• _Provided text_
As Jackson has noted, "debtor" need not be a person, but can be an abstract party: ...it became the practice to extend the meanings of the terms ... beyond their original personal connotation and apply them to inanimate objects and abstract conceptions... This sort of abstraction is already apparent in Richard Dafforne's 17th-century text The Merchant's Mirror, where he states "Cash representeth (to me) a man to whom I … have put my money into his keeping; the which by reason is obliged to render it back."

==Aspects of transactions==
To determine whether to debit or credit a specific account, we use either the modern accounting equation approach (based on five accounting rules), or the classical approach (based on three 'golden rules'). Whether a debit increases or decreases an account's net balance depends on what kind of account it is. The basic principle is that the account receiving benefit is debited, while the account giving benefit is credited. For instance, an increase in an asset account is a debit. An increase in a liability or an equity account is a credit.

The classical approach has three golden rules, one for each type of account:

- Real accounts: Debit whatever comes in and credit whatever goes out.
- Personal accounts: Receiver's account is debited and giver's account is credited.
- Nominal accounts: Expenses and losses are debited and incomes and gains are credited.

| Kind of account | Debit | Credit |
| Asset | Increase | Decrease |
| Liability | Decrease | Increase |
| Income/Revenue | Decrease | Increase |
| Expense/Cost/Dividend | Increase | Decrease |
| Equity/Capital | Decrease | Increase |
Accounts with normal debit balances are in bold

Debits and credits occur simultaneously in every financial transaction in double-entry bookkeeping. In the accounting equation, Assets = Liabilities + Equity, so, if an asset account increases (a debit (left)), then either another asset account must decrease (a credit (right)), or a liability or equity account must increase (a credit (right)). In the extended equation, revenues increase equity, while expenses, costs, and dividends decrease equity, so their difference is the impact on the equation.

For example, if a company provides a service to a customer who does not pay immediately, the company records an increase in assets, Accounts Receivable with a debit entry, and an increase in Revenue, with a credit entry. When the company receives the cash from the customer, two accounts again change on the company side, the cash account is debited (increased) and the Accounts Receivable account is now decreased (credited). When the cash is deposited to the bank account, two things also change from the bank's perspective: the bank records an increase in its cash account (debit) and records an increase in its liability to the customer by recording a credit in the customer's account (which is not cash). Note that, technically, the deposit is not a decrease in the cash (asset) of the company and should not be recorded as such. It is just a transfer to a proper bank account of record in the company's books, not affecting the ledger.

[Element and text location records]
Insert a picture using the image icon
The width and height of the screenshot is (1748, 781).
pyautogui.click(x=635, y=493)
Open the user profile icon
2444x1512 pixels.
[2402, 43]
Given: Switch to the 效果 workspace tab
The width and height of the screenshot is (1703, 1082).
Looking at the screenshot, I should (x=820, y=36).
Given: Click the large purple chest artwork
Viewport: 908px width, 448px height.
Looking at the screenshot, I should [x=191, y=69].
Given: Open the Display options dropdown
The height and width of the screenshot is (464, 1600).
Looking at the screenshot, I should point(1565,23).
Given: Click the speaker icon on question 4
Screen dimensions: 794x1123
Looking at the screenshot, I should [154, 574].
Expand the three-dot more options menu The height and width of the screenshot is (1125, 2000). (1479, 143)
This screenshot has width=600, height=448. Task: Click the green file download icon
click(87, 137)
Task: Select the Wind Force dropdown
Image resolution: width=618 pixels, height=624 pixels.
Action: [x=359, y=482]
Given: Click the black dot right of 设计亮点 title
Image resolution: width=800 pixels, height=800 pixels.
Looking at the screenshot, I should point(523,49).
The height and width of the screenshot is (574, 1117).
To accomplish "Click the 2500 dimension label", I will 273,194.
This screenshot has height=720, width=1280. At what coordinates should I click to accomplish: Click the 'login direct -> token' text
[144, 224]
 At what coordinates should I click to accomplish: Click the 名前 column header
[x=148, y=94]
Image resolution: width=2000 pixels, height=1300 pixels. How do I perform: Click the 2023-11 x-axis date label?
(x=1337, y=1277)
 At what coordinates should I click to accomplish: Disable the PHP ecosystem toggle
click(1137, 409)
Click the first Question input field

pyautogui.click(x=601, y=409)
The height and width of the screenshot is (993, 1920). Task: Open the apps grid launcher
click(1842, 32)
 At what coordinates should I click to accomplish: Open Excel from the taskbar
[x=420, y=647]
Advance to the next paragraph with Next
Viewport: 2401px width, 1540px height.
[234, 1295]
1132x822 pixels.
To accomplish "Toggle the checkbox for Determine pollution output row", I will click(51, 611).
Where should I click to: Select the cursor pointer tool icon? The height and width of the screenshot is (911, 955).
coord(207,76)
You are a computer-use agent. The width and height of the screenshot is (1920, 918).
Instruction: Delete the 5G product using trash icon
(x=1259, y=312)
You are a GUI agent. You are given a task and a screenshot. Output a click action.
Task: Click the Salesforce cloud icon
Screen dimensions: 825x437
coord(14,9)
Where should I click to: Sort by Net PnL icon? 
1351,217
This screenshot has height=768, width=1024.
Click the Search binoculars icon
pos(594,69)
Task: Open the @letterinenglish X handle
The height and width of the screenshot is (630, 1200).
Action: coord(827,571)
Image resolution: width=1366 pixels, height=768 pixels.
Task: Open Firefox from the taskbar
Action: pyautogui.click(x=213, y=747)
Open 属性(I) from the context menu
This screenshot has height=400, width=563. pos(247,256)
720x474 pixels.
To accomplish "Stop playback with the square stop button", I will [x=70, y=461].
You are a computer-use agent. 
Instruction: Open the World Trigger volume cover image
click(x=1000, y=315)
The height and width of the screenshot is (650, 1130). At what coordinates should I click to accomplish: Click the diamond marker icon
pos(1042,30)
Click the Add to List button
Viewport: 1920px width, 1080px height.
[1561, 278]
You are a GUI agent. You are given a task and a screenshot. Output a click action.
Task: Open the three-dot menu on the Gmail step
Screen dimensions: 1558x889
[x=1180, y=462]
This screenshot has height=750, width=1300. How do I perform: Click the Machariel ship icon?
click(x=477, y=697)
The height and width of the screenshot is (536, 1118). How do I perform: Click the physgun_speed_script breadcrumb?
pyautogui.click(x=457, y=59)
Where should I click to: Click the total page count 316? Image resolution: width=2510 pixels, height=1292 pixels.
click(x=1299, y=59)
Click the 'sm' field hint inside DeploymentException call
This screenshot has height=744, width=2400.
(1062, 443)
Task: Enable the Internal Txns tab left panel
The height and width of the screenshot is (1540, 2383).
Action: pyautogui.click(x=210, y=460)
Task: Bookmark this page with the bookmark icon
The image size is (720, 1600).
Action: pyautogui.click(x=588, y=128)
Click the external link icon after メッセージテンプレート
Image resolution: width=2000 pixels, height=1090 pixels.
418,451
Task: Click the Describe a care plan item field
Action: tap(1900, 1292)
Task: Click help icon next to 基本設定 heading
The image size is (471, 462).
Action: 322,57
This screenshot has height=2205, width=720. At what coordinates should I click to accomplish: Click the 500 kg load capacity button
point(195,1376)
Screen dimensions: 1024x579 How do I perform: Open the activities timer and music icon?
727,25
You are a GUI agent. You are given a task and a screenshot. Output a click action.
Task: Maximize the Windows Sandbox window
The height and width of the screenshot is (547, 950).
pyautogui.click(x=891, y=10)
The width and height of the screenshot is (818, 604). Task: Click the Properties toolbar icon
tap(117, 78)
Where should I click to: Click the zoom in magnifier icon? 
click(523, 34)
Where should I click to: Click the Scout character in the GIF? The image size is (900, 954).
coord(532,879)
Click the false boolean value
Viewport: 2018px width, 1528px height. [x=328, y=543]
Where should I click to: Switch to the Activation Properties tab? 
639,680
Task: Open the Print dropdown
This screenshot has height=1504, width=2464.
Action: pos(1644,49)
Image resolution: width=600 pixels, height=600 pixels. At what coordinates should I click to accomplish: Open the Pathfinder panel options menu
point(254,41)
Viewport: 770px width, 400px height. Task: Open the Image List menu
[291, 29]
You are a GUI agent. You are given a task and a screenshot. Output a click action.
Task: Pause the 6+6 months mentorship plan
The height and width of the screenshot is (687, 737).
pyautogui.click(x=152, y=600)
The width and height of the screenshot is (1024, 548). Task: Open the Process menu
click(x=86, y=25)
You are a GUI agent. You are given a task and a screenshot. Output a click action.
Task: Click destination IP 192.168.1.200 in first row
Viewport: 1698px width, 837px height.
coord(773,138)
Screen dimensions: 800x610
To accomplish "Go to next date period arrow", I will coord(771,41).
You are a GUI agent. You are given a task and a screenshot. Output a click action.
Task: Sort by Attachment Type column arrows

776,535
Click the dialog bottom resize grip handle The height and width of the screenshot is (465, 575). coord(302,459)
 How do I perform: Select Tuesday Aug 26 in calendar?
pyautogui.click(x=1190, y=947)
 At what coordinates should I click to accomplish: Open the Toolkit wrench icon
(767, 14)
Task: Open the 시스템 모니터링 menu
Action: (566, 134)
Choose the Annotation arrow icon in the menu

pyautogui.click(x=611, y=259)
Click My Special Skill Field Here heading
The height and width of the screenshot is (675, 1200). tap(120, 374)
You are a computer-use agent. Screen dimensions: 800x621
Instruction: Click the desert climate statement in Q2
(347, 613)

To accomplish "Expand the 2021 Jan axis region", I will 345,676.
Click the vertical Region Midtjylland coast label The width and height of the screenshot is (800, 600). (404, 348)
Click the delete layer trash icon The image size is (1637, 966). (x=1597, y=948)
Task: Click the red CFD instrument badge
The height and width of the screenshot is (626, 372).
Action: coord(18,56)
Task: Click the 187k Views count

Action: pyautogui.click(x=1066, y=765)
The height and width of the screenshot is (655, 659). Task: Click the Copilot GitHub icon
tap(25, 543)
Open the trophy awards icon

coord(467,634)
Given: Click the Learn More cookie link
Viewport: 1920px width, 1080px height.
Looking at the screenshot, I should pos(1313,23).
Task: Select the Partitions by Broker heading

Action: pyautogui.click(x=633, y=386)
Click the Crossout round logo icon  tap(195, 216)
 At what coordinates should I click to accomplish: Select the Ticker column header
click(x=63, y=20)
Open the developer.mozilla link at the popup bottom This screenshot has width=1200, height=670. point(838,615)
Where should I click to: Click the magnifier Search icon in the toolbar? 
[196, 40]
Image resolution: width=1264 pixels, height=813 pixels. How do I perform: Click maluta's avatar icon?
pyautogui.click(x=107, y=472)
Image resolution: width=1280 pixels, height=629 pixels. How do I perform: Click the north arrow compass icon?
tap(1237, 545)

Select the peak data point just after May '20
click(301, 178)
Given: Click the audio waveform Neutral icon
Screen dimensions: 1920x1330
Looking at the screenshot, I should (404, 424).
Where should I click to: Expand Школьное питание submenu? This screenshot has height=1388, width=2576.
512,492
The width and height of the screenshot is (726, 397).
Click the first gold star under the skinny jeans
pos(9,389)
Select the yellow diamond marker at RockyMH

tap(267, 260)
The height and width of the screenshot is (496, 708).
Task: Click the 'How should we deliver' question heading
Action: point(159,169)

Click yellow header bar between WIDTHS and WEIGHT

• _What this exercise asks_
**A)** In the records, repeat the lines starting with the line containing "Task: Bookmark this" and going on through the line containing "Action: tap(1900, 1292)", both included.
**B)** Pick up the text on debits and credits after its final sentence and continue it.

• _Per-task answers_
**A)**
Task: Bookmark this page with the bookmark icon
The image size is (720, 1600).
Action: pyautogui.click(x=588, y=128)
Click the external link icon after メッセージテンプレート
Image resolution: width=2000 pixels, height=1090 pixels.
418,451
Task: Click the Describe a care plan item field
Action: tap(1900, 1292)

**B)**
To make it clearer, the bank views the transaction from a different perspective but follows the same rules: the bank's vault cash (asset) increases, which is a debit; the increase in the customer's account balance (liability from the bank's perspective) is a credit. A customer's periodic bank statement generally shows transactions from the bank's perspective, with cash deposits characterized as credits (liabilities) and withdrawals as debits (reductions in liabilities) in depositor's accounts. In the company's books the exact opposite entries should be recorded to account for the same cash. This concept is important since this is why so many people misunderstand what debit/credit really means.

==Commercial understanding==
When setting up the accounting for a new business, a number of accounts are established to record all business transactions that are expected to occur. Typical accounts that relate to almost every business are: Cash, Accounts Receivable, Inventory, Accounts Payable and Retained Earnings. Each account can be broken down further, to provide additional detail as necessary. For example: Accounts Receivable can be broken down to show each customer that owes the company money. In simplistic terms, if Bob, Dave, and Roger owe the company money, the Accounts Receivable account will contain a separate account for Bob, and Dave and Roger. All 3 of these accounts would be added together and shown as a single number (i.e. total 'Accounts Receivable' – balance owed) on the balance sheet. All accounts for a company are grouped together and summarized on the balance sheet in 3 sections which are: Assets, Liabilities and Equity.

All accounts must first be classified as one of the five types of accounts (accounting elements) (asset, liability, equity, income and expense). To determine how to classify an account into one of the five elements, the definitions of the five account types must be fully understood. The definition of an asset according to IFRS is as follows, "An asset is a resource controlled by the entity as a result of past events from which future economic benefits are expected to flow to the entity". In simplistic terms, this means that Assets are accounts viewed as having a future value to the company (i.e. cash, accounts receivable, equipment, computers). Liabilities, conversely, would include items that are obligations of the company (i.e. loans, accounts payable, mortgages, debts).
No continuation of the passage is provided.